If I could revisit the past—not just with hindsight but with the strength and wisdom I have now—I’d go straight to the times I tolerated relationships that were abusive. Not just relationships that “weren’t serving me,” but ones that outright harmed me. I stayed not because I didn’t know better deep down, but because I felt trapped by fear, by guilt, and by the crushing weight of expectations.
Growing up Roman Catholic, I internalized a lot about duty, sacrifice, and the idea that enduring pain could somehow be noble. And having had a child out of wedlock while young, I felt that weight even more acutely. It was like the world handed me a script, and I followed it even when the plot was one I couldn’t bear to live.
But looking back, I realize I didn’t have to stay. I didn’t have to tolerate being mistreated or diminish myself to meet someone else’s needs. If I could rewrite that chapter, I would have spoken up sooner—not just to others, but to myself. I would have said, “This is not okay, and you deserve better.” I would have reminded myself that love—real, healthy love—does not control, belittle, or hurt.
Leaving an abusive relationship isn’t just about walking out the door—it’s about unlearning the lies that kept you there in the first place. Lies like, “You’re being too sensitive” or “You’ll never make it on your own.” If I could do it differently, I would have sought help—friends, family, a support group, someone who could remind me of my worth when I forgot it myself.
And if I’d had the wisdom and grounding I’ve gained through embracing the teachings of the Plains Cree, I think I’d have found the strength to leave sooner. These teachings have shown me the value of balance and harmony—not just with others, but within myself. They’ve taught me to listen to my instincts and to recognize when something is disrupting my sense of self and well-being.
I also know now how important mental health is in breaking these patterns. Abuse can warp your sense of reality—it can make you believe that the problem lies with you, not with the situation. If I’d understood that earlier, I might have reached out for therapy or other resources to help me see through the fog and reclaim my power.
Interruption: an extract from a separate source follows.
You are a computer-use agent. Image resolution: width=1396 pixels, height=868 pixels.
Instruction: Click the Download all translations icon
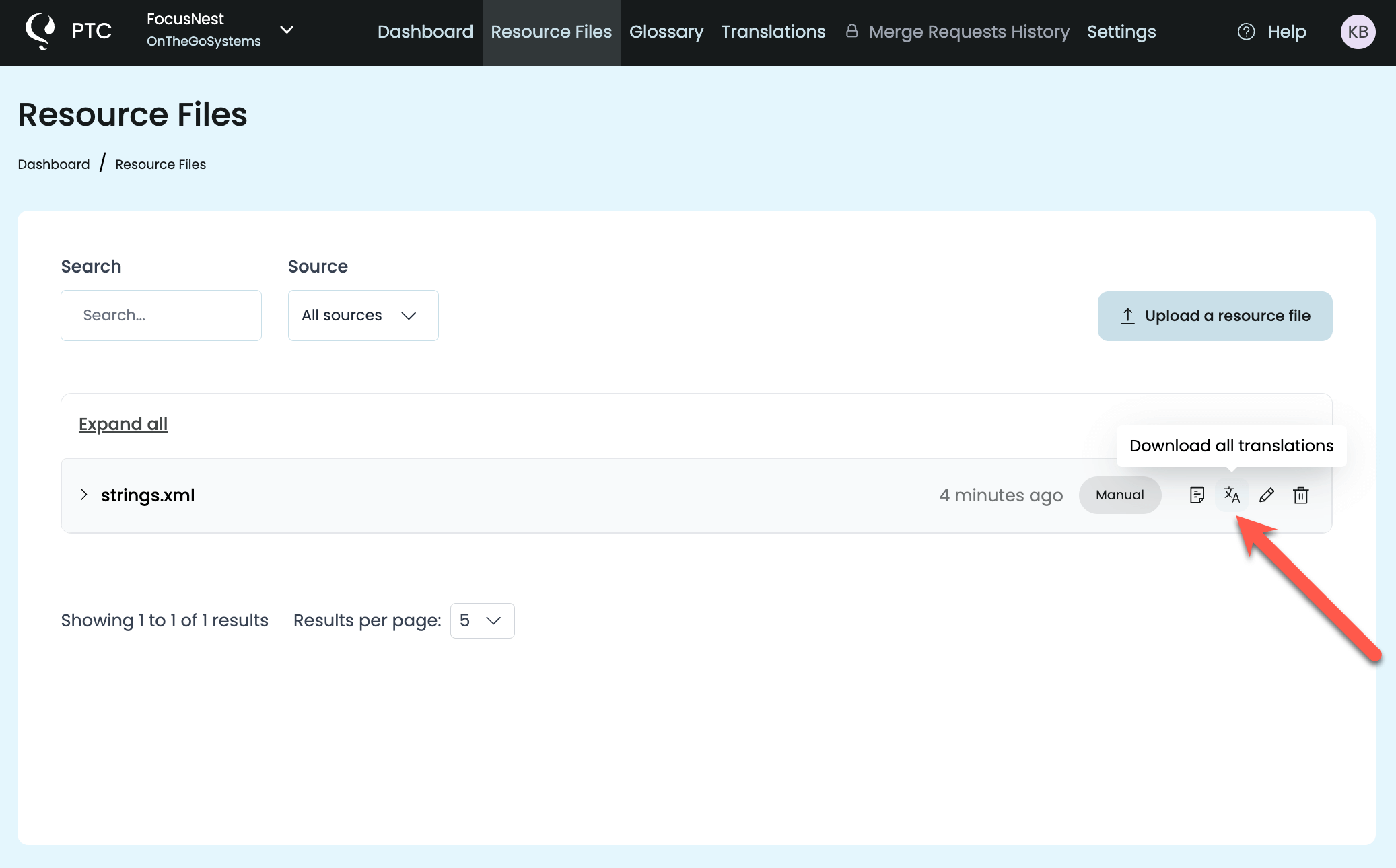1232,495
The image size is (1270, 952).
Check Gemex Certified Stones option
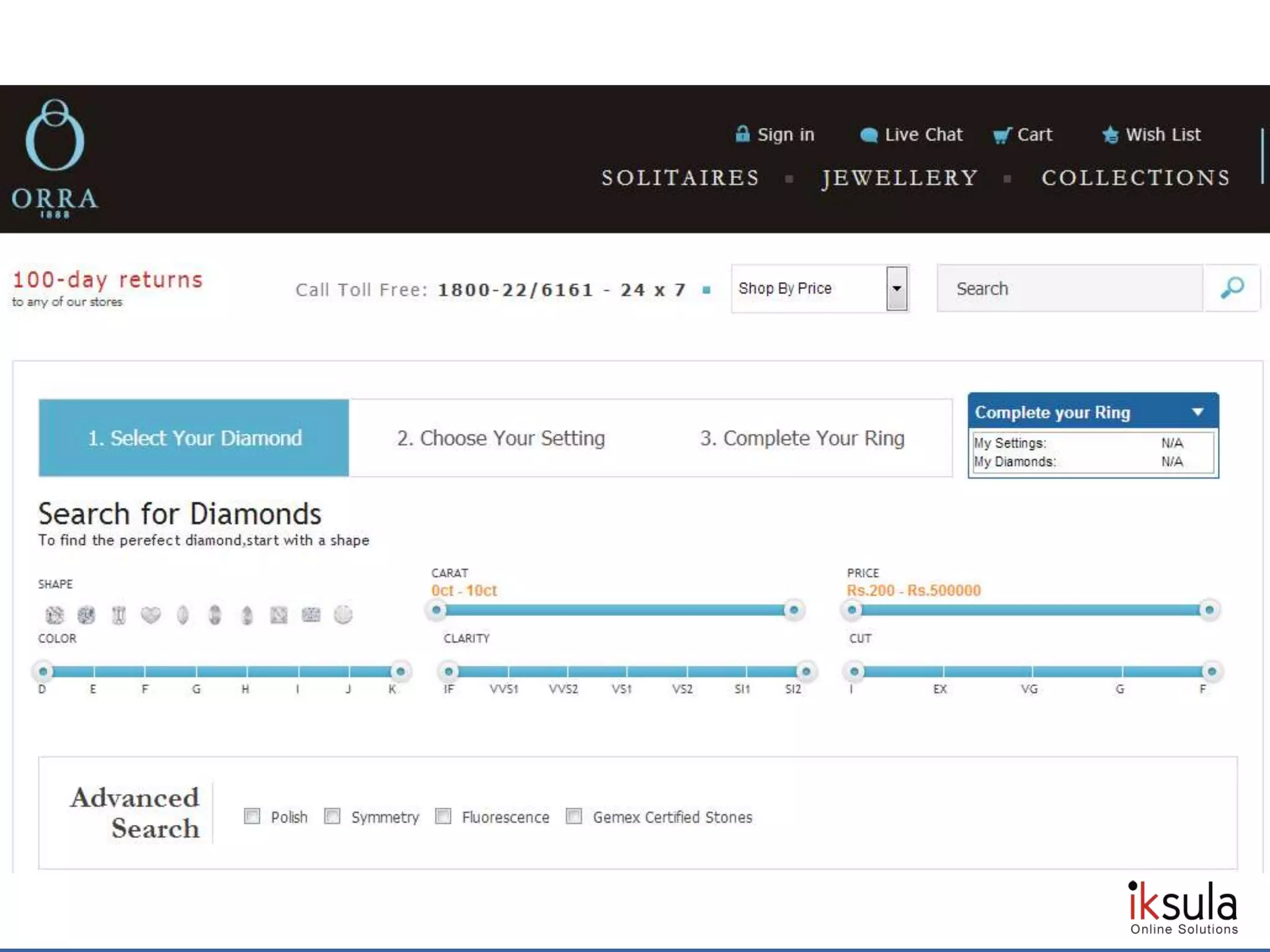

And maybe, if I’d acted differently the first time it happened, I could have stopped the cycle before it repeated itself. But life doesn’t always give us clean slates—it gives us lessons. What I’ve learned is that tolerating abuse doesn’t make you strong. Walking away, choosing yourself, and saying, “Enough”—that’s the real strength.
So, to my younger self, here’s what I’d say: You don’t have to endure this. You don’t have to meet expectations that were never yours to begin with. You are allowed to put yourself first, to demand respect, and to leave, no matter what anyone else says. You’re not stuck—you’re worth so much more.
However, if I had done things differently, I would not be the person I am today. I’d rather learn from the past than wish things were different, because I am learning to like who I am.